A new willingness of archives to lend their prints has meant audiences, like those attending Anthology Film Achive’s ‘This is Celluloid’ programme, have access to ‘some of the best-looking prints available’ reports the Wall Street Journal.

Margaret Bodde, executive director of the Film Foundation, also senses a change in attitudes and that there is a desire to keep film as a choice, for directors as well as for cinema goers. She goes on to explain that film has a distinct quality that is irreproducible in digital and that even flaws in prints can’t detract from this.

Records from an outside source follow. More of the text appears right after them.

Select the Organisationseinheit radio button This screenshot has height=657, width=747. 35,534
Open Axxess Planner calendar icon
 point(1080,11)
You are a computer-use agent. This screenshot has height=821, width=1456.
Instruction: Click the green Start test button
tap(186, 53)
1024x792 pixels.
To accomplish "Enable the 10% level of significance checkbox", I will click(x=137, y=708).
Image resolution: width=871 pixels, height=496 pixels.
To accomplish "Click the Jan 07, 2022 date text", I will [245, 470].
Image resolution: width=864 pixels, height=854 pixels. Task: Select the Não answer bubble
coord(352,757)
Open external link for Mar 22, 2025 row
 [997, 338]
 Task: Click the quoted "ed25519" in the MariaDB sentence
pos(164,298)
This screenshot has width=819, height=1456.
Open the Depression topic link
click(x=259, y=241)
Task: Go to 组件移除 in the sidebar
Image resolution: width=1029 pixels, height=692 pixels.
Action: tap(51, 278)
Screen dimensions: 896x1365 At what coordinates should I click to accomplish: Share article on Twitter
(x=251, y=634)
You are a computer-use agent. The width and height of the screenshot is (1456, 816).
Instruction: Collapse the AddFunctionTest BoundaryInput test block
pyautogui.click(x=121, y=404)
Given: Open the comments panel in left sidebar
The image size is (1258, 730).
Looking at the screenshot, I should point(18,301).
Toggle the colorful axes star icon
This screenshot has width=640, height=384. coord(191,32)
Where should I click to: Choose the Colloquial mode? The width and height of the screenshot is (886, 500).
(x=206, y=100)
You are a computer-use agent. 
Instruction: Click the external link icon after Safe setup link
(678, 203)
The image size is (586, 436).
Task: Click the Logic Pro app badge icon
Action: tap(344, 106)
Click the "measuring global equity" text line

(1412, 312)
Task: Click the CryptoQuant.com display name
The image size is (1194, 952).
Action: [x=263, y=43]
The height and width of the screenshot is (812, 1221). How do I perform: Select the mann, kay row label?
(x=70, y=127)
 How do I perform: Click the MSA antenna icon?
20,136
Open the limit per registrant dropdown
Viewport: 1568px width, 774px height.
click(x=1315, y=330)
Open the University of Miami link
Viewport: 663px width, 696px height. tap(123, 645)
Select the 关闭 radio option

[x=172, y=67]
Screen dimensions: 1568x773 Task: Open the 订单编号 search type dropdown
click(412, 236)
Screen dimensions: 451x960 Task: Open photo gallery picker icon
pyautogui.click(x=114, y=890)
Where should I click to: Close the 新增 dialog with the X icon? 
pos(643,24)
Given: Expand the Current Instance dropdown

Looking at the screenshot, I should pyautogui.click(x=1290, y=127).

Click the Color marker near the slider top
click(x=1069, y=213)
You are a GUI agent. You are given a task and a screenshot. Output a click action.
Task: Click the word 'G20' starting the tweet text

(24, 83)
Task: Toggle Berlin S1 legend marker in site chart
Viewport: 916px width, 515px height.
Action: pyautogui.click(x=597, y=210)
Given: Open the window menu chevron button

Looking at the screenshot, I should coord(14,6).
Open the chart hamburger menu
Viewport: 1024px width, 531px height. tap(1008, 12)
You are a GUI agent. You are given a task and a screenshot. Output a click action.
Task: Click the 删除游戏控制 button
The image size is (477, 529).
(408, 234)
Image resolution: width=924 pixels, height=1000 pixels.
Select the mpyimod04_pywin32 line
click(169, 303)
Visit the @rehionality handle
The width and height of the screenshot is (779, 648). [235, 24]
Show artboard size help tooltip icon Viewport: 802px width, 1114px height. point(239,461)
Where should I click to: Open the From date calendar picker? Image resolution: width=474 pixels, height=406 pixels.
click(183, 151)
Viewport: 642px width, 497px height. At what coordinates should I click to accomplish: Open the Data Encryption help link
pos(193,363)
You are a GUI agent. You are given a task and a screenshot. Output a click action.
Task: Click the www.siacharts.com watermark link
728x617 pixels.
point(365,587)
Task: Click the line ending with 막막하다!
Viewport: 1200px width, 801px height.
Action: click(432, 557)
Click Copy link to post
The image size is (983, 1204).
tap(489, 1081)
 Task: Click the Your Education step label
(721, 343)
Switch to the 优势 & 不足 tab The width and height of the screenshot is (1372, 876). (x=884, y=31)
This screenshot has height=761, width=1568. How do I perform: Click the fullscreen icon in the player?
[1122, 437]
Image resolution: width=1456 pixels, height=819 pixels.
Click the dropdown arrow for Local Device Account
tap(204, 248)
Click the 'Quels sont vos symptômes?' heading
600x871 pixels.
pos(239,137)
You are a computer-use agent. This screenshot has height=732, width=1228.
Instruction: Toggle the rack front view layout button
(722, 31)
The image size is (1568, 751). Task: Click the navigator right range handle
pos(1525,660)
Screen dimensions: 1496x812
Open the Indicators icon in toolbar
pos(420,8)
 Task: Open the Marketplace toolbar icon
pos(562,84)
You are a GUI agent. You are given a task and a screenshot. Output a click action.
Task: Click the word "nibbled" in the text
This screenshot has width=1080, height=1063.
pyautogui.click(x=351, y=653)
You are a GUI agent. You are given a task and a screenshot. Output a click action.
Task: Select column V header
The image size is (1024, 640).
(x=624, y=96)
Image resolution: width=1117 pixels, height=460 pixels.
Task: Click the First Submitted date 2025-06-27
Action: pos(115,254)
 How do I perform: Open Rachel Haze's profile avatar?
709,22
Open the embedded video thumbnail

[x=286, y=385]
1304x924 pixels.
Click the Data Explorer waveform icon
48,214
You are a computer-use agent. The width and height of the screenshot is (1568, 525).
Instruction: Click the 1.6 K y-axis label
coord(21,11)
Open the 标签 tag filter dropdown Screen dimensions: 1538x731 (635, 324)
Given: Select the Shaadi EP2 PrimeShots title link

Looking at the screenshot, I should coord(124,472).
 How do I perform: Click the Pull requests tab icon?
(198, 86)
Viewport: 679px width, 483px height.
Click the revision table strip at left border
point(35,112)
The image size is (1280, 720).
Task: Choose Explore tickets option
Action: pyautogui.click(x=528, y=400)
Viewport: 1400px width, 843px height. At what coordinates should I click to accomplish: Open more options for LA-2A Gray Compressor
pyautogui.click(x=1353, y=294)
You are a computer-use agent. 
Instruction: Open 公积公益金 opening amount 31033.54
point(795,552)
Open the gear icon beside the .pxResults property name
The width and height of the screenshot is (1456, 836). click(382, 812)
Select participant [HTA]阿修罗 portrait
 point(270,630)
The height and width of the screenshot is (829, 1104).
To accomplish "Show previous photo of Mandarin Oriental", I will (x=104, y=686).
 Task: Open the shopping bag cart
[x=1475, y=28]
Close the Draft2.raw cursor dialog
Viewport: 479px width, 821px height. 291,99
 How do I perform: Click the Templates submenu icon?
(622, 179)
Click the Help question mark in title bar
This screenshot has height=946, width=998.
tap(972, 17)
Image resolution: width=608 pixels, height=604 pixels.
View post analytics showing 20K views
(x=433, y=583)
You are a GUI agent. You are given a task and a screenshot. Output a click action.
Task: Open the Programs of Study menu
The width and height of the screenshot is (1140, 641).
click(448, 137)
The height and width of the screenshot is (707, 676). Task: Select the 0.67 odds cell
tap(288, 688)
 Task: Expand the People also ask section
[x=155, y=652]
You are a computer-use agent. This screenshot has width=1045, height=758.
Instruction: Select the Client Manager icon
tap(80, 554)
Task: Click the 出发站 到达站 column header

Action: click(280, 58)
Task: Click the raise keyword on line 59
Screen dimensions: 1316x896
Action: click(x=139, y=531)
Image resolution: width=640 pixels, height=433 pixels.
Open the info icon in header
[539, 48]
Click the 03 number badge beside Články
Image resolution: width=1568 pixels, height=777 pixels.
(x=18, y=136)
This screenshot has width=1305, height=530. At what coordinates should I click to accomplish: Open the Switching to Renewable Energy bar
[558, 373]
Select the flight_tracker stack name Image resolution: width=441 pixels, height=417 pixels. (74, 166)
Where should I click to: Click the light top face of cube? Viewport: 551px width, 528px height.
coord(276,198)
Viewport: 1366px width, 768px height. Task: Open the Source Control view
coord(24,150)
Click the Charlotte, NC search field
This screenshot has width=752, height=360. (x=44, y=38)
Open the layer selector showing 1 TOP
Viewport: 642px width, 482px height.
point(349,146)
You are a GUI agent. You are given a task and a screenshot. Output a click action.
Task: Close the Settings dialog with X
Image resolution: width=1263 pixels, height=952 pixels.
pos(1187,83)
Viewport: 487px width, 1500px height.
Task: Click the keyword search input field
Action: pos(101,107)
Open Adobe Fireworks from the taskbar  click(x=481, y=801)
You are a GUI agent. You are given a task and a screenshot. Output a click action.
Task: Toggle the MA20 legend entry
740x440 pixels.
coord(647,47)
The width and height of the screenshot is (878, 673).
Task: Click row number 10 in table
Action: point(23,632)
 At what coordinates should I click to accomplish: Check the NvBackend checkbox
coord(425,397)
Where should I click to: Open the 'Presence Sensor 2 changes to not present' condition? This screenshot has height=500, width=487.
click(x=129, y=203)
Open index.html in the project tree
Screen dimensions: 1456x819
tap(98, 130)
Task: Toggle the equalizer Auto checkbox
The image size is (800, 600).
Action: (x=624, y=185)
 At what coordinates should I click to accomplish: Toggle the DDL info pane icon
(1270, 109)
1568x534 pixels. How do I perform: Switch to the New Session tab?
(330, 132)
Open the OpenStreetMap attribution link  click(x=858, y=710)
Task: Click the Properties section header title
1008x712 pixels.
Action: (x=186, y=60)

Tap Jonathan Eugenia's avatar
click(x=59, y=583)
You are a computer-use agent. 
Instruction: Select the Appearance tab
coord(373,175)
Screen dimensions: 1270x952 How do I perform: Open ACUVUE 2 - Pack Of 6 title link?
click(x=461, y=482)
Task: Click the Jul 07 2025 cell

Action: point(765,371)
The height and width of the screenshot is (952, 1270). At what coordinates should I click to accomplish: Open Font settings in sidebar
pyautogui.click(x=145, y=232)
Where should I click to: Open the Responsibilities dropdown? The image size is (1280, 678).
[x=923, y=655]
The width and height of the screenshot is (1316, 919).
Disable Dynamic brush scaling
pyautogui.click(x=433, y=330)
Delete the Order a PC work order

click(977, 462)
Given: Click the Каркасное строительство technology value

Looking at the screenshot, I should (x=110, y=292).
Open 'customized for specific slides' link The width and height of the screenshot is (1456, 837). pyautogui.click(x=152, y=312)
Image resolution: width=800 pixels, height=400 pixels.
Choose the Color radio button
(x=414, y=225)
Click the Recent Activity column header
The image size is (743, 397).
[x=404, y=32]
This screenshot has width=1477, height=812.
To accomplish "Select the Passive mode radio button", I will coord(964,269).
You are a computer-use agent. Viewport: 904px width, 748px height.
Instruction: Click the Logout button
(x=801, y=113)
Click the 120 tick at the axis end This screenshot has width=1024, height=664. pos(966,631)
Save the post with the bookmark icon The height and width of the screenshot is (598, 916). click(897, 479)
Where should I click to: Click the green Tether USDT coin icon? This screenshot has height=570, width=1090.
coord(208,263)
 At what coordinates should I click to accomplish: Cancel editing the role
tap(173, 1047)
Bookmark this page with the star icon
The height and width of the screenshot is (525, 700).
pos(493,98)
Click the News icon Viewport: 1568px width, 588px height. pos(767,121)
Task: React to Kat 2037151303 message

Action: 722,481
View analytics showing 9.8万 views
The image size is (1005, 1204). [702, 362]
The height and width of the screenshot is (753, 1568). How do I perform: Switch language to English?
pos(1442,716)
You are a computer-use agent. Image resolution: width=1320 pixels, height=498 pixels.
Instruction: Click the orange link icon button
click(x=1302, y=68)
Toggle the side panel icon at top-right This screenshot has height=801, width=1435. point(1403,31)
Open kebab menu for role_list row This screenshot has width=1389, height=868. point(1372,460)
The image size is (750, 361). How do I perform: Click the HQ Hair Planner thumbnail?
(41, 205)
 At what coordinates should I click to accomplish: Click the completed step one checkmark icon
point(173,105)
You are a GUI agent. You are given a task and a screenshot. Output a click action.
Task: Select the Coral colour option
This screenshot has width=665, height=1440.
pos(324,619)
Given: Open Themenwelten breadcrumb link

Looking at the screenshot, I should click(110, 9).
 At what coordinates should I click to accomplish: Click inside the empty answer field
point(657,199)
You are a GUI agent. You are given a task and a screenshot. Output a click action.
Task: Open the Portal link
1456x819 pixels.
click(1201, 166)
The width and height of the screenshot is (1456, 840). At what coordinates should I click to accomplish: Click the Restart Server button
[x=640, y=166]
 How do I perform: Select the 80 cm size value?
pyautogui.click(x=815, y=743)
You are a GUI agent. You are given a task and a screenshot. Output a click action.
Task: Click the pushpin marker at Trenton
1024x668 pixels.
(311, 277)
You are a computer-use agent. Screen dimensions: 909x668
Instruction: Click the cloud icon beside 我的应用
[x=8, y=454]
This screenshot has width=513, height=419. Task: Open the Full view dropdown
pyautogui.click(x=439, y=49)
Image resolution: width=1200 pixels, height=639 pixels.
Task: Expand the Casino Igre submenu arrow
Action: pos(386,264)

The ‘pulse’, the ‘materiality’, the ‘reverie’ of film are drawing audiences because they know that what they are seeing is special and, importantly, different to a digital theatre experience.

With more cultural value placed on film prints, we can hopefully prevent repeats of gross losses in our film history; Film Foundation estimates that somewhere around 50% of all films made before 1950 have been lost.

New York audiences are spoilt for choice of where they can view 35mm projections: the Film Society of Lincoln Center, Film Forum, BAMcinematek, Museum of the Moving Image and, for a series celebrating the centenary of Technicolor, the Museum of Modern Art.